30 September 2016

The power of firstOnly keyword

Sometimes only one record from a table is required, but firstOnly keyword is not used by a developer. For example:
select AccountNum from custTable
    where custTable.CustGroup == '10';

if (custTable.AccountNum)
{
    ...
}
What difference does it make?

Problem description
Compare select statements with and without firstOnly keyword.

Hints
Use SQL Server Profiler for analysis and trace RPC:Starting and RPC:Completed events:



Solution
The first test is the select statement with firstOnly keyword.
RPC:Starting event is below:

declare @p1 int
set @p1=NULL
declare @p2 int
set @p2=0
declare @p5 int
set @p5=28688
declare @p6 int
set @p6=8193
declare @p7 int
set @p7=2
exec sp_cursorprepexec @p1 output,@p2 output,N'@P1 bigint,@P2 nvarchar(5),@P3 nvarchar(11)',N'SELECT TOP 1 T1.ACCOUNTNUM,T1.RECID FROM CUSTTABLE T1 WHERE (((PARTITION=@P1) AND (DATAAREAID=@P2)) AND (CUSTGROUP=@P3))',@p5 output,@p6 output,@p7 output,5637144576,N'usmf',N'10'
select @p1, @p2, @p5, @p6, @p7

The most interesting parameter here is @p7. It is the number of fetch buffer rows (more details are on msdn and blog posts).
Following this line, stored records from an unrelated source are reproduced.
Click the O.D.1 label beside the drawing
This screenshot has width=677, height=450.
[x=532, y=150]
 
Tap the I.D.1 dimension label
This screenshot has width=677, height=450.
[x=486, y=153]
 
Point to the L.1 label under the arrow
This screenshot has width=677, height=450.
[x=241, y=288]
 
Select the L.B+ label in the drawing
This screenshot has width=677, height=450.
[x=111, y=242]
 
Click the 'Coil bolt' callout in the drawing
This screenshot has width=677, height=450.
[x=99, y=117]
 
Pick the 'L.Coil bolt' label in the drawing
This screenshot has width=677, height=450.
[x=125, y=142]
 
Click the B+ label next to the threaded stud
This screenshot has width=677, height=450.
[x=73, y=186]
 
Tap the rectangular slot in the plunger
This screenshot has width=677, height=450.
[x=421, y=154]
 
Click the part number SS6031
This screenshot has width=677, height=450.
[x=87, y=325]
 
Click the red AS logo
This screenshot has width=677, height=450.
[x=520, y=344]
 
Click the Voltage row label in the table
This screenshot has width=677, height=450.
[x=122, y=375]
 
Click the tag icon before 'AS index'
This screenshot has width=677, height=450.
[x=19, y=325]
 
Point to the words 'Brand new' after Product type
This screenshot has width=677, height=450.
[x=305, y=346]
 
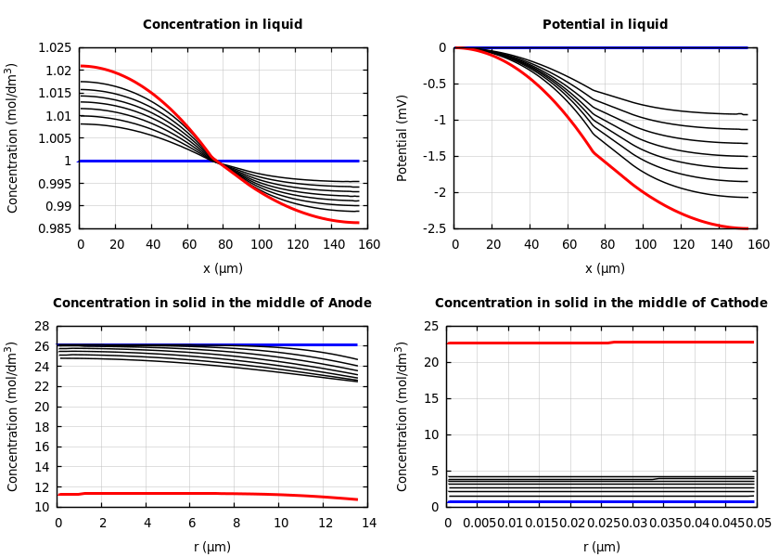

I do not know why 2 rows are requested, but based on RPC:Completed event only 1 row is fetched:

declare @p1 int
set @p1=1073741872
declare @p2 int
set @p2=180150427
declare @p5 int
set @p5=16
declare @p6 int
set @p6=1
declare @p7 int
set @p7=1
exec sp_cursorprepexec @p1 output,@p2 output,N'@P1 bigint,@P2 nvarchar(5),@P3 nvarchar(11)',N'SELECT TOP 1 T1.ACCOUNTNUM,T1.RECID FROM CUSTTABLE T1 WHERE (((PARTITION=@P1) AND (DATAAREAID=@P2)) AND (CUSTGROUP=@P3))',@p5 output,@p6 output,@p7 output,5637144576,N'usmf',N'10'
select @p1, @p2, @p5, @p6, @p7

The second test is the select statement without firstOnly keyword.
RPC:Starting event is below:

declare @p1 int
set @p1=NULL
declare @p2 int
set @p2=0
declare @p5 int
set @p5=28688
declare @p6 int
set @p6=8193
declare @p7 int
set @p7=10
exec sp_cursorprepexec @p1 output,@p2 output,N'@P1 bigint,@P2 nvarchar(5),@P3 nvarchar(11)',N'SELECT T1.ACCOUNTNUM,T1.RECID FROM CUSTTABLE T1 WHERE (((PARTITION=@P1) AND (DATAAREAID=@P2)) AND (CUSTGROUP=@P3))',@p5 output,@p6 output,@p7 output,5637144576,N'usmf',N'10'
select @p1, @p2, @p5, @p6, @p7

RPC:Completed event:

declare @p1 int
set @p1=1073741868
declare @p2 int
set @p2=180150467
declare @p5 int
set @p5=16
declare @p6 int
set @p6=1
declare @p7 int
set @p7=10
exec sp_cursorprepexec @p1 output,@p2 output,N'@P1 bigint,@P2 nvarchar(5),@P3 nvarchar(11)',N'SELECT T1.ACCOUNTNUM,T1.RECID FROM CUSTTABLE T1 WHERE (((PARTITION=@P1) AND (DATAAREAID=@P2)) AND (CUSTGROUP=@P3))',@p5 output,@p6 output,@p7 output,5637144576,N'usmf',N'10'
select @p1, @p2, @p5, @p6, @p7

It means that 10 rows are fetched into buffer instead of 1 row required in X++ code.
Why?
It is specifics of a cursor statement. In X++ it is possible to use next statement after a select statement to fetch an additional record.
Why 10?
The default is 20 rows, but the actual value is calculated as Maximum Buffer Size / Row Length.

Conclusion
It seems to be not a big deal, but small problems usually escalate. Using firstOnly keyword definitely improves performance.

1 comment:

  1. Anonymous6/12/18 20:08

    firstOnly is not mentioned in your SQL example. It was left out.